■ **WHAT THIS TASK INVOLVES**
Repeat every record below exactly as it appears.

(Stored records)
((

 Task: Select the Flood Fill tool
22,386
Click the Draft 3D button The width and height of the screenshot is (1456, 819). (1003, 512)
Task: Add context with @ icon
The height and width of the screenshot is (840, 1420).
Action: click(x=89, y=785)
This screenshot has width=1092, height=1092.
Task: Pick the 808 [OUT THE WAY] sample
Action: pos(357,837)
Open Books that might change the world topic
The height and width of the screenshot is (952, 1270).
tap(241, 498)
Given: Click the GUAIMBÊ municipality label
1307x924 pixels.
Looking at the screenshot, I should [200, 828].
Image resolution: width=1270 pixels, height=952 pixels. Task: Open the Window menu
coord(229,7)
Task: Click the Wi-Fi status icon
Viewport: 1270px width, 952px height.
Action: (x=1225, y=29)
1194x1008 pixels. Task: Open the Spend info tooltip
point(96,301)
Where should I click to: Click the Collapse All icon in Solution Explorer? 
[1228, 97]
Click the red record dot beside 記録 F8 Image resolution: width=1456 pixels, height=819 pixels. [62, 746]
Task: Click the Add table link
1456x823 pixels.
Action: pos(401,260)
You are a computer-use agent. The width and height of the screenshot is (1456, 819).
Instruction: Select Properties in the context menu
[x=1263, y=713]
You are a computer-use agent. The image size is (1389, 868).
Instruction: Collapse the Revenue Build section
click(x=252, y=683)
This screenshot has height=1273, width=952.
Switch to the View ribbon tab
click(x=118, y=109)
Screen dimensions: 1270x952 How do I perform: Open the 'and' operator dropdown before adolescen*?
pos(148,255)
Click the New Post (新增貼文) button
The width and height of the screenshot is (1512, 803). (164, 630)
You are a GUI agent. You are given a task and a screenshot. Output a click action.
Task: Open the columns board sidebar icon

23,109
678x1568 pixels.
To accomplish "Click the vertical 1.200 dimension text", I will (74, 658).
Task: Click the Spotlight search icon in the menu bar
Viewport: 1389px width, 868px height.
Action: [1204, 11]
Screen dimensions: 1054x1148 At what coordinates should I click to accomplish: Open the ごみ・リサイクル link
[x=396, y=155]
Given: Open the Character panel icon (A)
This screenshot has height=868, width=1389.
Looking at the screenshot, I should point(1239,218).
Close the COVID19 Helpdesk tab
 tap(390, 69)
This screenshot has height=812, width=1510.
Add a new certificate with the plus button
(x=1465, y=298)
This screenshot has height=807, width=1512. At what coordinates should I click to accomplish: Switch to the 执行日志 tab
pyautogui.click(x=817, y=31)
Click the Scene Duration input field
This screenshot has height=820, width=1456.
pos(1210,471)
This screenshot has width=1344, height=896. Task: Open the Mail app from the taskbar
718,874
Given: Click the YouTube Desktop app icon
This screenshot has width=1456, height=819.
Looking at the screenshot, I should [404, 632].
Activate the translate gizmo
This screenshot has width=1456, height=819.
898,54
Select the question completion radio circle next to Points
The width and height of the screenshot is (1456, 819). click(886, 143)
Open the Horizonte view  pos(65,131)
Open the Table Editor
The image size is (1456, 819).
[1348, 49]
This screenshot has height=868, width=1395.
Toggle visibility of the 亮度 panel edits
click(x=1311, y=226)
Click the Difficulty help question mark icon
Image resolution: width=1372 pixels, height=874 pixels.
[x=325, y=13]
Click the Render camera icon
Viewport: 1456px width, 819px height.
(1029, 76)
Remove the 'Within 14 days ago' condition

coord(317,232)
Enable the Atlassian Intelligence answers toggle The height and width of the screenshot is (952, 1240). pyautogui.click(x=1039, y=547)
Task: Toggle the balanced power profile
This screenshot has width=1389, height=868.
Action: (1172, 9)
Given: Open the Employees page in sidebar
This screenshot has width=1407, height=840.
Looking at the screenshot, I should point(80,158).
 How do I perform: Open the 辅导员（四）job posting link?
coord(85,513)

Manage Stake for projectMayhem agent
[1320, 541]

))

■ **ANSWER FOR THE TASK**
 Task: Select the Flood Fill tool
22,386
Click the Draft 3D button The width and height of the screenshot is (1456, 819). (1003, 512)
Task: Add context with @ icon
The height and width of the screenshot is (840, 1420).
Action: click(x=89, y=785)
This screenshot has width=1092, height=1092.
Task: Pick the 808 [OUT THE WAY] sample
Action: pos(357,837)
Open Books that might change the world topic
The height and width of the screenshot is (952, 1270).
tap(241, 498)
Given: Click the GUAIMBÊ municipality label
1307x924 pixels.
Looking at the screenshot, I should [200, 828].
Image resolution: width=1270 pixels, height=952 pixels. Task: Open the Window menu
coord(229,7)
Task: Click the Wi-Fi status icon
Viewport: 1270px width, 952px height.
Action: (x=1225, y=29)
1194x1008 pixels. Task: Open the Spend info tooltip
point(96,301)
Where should I click to: Click the Collapse All icon in Solution Explorer? 
[1228, 97]
Click the red record dot beside 記録 F8 Image resolution: width=1456 pixels, height=819 pixels. [62, 746]
Task: Click the Add table link
1456x823 pixels.
Action: pos(401,260)
You are a computer-use agent. The width and height of the screenshot is (1456, 819).
Instruction: Select Properties in the context menu
[x=1263, y=713]
You are a computer-use agent. The image size is (1389, 868).
Instruction: Collapse the Revenue Build section
click(x=252, y=683)
This screenshot has height=1273, width=952.
Switch to the View ribbon tab
click(x=118, y=109)
Screen dimensions: 1270x952 How do I perform: Open the 'and' operator dropdown before adolescen*?
pos(148,255)
Click the New Post (新增貼文) button
The width and height of the screenshot is (1512, 803). (164, 630)
You are a GUI agent. You are given a task and a screenshot. Output a click action.
Task: Open the columns board sidebar icon

23,109
678x1568 pixels.
To accomplish "Click the vertical 1.200 dimension text", I will (74, 658).
Task: Click the Spotlight search icon in the menu bar
Viewport: 1389px width, 868px height.
Action: [1204, 11]
Screen dimensions: 1054x1148 At what coordinates should I click to accomplish: Open the ごみ・リサイクル link
[x=396, y=155]
Given: Open the Character panel icon (A)
This screenshot has height=868, width=1389.
Looking at the screenshot, I should point(1239,218).
Close the COVID19 Helpdesk tab
 tap(390, 69)
This screenshot has height=812, width=1510.
Add a new certificate with the plus button
(x=1465, y=298)
This screenshot has height=807, width=1512. At what coordinates should I click to accomplish: Switch to the 执行日志 tab
pyautogui.click(x=817, y=31)
Click the Scene Duration input field
This screenshot has height=820, width=1456.
pos(1210,471)
This screenshot has width=1344, height=896. Task: Open the Mail app from the taskbar
718,874
Given: Click the YouTube Desktop app icon
This screenshot has width=1456, height=819.
Looking at the screenshot, I should [404, 632].
Activate the translate gizmo
This screenshot has width=1456, height=819.
898,54
Select the question completion radio circle next to Points
The width and height of the screenshot is (1456, 819). click(886, 143)
Open the Horizonte view  pos(65,131)
Open the Table Editor
The image size is (1456, 819).
[1348, 49]
This screenshot has height=868, width=1395.
Toggle visibility of the 亮度 panel edits
click(x=1311, y=226)
Click the Difficulty help question mark icon
Image resolution: width=1372 pixels, height=874 pixels.
[x=325, y=13]
Click the Render camera icon
Viewport: 1456px width, 819px height.
(1029, 76)
Remove the 'Within 14 days ago' condition

coord(317,232)
Enable the Atlassian Intelligence answers toggle The height and width of the screenshot is (952, 1240). pyautogui.click(x=1039, y=547)
Task: Toggle the balanced power profile
This screenshot has width=1389, height=868.
Action: (1172, 9)
Given: Open the Employees page in sidebar
This screenshot has width=1407, height=840.
Looking at the screenshot, I should point(80,158).
 How do I perform: Open the 辅导员（四）job posting link?
coord(85,513)

Manage Stake for projectMayhem agent
[1320, 541]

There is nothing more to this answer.